Among people infected with HIV, those who don’t consistently take their antiretroviral drugs as prescribed are no more likely to develop drug-resistant HIV than are patients who adhere to their treatment schedule, researchers report. This result contradicts a widely held assumption among health professionals that irregular use of HIV therapy has been a factor in spreading drug-resistant strains of HIV, says David R. Bangsberg of San Francisco General Hospital.
The assumption arose in part because poor adherence to drug regimens, particularly among indigent and homeless populations and illegal-drug users, has contributed to epidemics of drug-resistant tuberculosis, Bangsberg says. A similar situation for HIV treatment would create an ethical dilemma, he notes, because giving HIV drugs to people who are likely to take them sporadically might increase disease risk for the rest of the population.
To assess the relationship between treatment adherence and drug resistance, Bangsberg and his colleagues followed 148 impoverished, HIV-infected residents of San Francisco who lacked permanent housing or received government-provided meals. The researchers measured adherence by seeking out the volunteers without warning and comparing the number of pills they had at hand to the number they should have had if they were complying with their prescriptions. The scientists also took monthly blood samples over 6 months of treatment to monitor the volunteers’ concentrations of HIV and to determine how many drug-resistant mutations the virus had developed.

Extracted material:
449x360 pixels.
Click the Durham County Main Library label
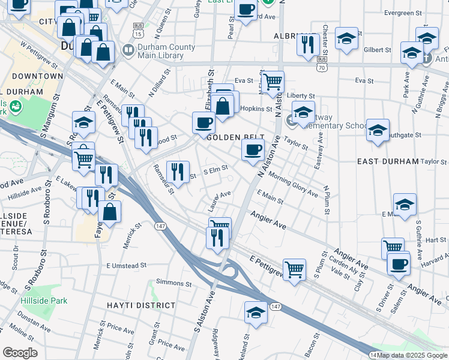pyautogui.click(x=166, y=52)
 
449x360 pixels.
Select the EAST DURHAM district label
pyautogui.click(x=387, y=162)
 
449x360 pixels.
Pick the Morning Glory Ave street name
pyautogui.click(x=293, y=185)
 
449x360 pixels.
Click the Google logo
pyautogui.click(x=20, y=353)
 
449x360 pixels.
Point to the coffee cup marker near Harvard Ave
pyautogui.click(x=398, y=263)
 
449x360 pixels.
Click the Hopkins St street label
pyautogui.click(x=256, y=109)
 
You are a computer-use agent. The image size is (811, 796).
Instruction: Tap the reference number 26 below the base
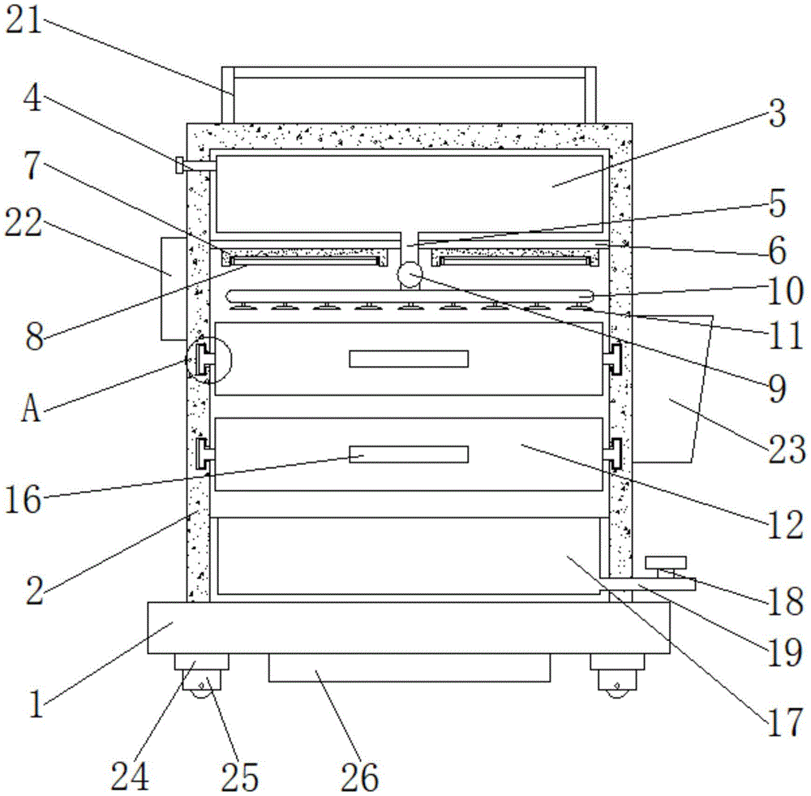[x=359, y=777]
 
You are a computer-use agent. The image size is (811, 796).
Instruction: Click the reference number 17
[x=783, y=722]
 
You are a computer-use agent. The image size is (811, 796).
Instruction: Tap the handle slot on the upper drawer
[x=409, y=359]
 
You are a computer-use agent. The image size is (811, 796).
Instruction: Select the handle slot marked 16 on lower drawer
[x=409, y=454]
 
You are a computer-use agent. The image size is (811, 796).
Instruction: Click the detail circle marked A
[x=208, y=359]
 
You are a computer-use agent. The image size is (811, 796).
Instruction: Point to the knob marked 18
[x=665, y=562]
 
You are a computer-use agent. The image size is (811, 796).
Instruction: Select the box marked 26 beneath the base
[x=409, y=668]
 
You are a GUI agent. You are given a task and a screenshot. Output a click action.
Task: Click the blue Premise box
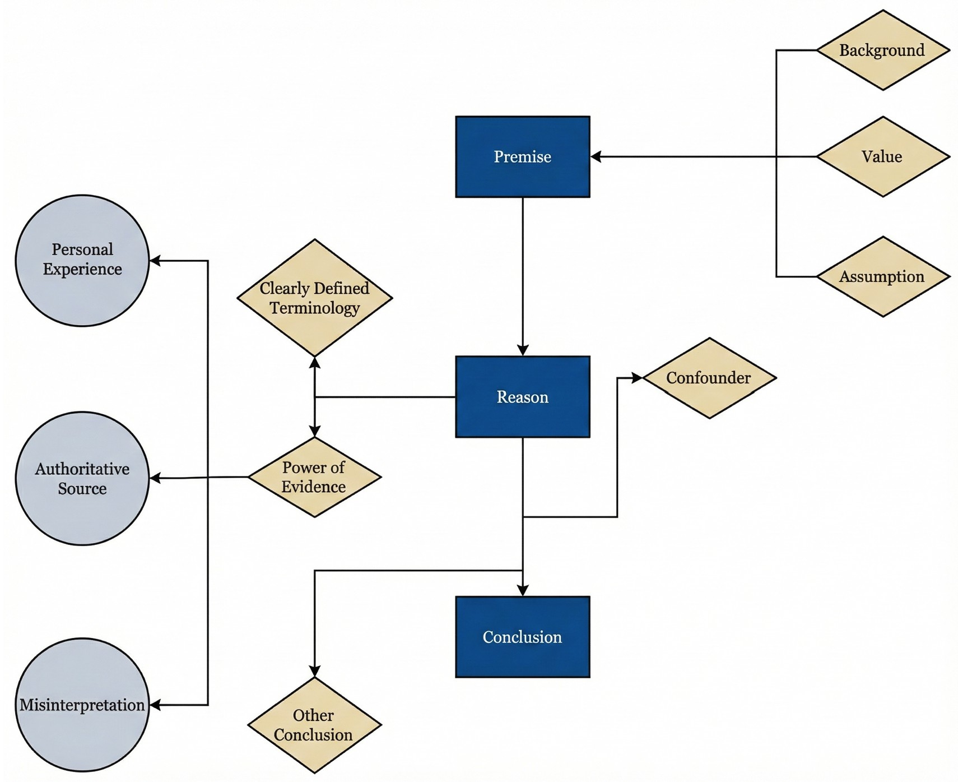pos(522,156)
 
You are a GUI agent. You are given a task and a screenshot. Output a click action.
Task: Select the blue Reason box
pos(522,396)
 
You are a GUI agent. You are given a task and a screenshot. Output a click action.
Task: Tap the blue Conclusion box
pos(522,637)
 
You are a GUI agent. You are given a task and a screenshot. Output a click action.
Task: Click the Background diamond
pos(882,50)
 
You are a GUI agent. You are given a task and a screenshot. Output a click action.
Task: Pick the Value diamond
pos(882,156)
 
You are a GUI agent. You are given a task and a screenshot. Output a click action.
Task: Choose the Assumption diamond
pos(882,276)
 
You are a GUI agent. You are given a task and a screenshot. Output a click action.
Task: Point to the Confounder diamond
pos(709,378)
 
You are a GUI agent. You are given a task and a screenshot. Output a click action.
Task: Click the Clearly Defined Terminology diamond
pos(314,298)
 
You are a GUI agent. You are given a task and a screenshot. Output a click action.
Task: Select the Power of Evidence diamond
pos(314,477)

Activities:
- A) Rewrite everything from "Among people infected" down to "Francisco General Hospital." in the HIV adherence article, putting "clinicians" in place of "health professionals".
- B) Decide whether each statement agrees with the HIV adherence article, answering yes or no and quoting the words that settle it: (i) The study followed 148 residents of San Francisco. (ii) The researchers took blood samples from the volunteers every week. (iii) Poor adherence to drug regimens has contributed to epidemics of drug-resistant tuberculosis.
The rows have no connection to the HIV adherence article.

Outputs in order:
- A)
Among people infected with HIV, those who don’t consistently take their antiretroviral drugs as prescribed are no more likely to develop drug-resistant HIV than are patients who adhere to their treatment schedule, researchers report. This result contradicts a widely held assumption among clinicians that irregular use of HIV therapy has been a factor in spreading drug-resistant strains of HIV, says David R. Bangsberg of San Francisco General Hospital.

- B)
(i) Yes: "followed 148 impoverished, HIV-infected residents of San Francisco"
(ii) No: "took monthly blood samples over 6 months of treatment"
(iii) Yes: "has contributed to epidemics of drug-resistant tuberculosis"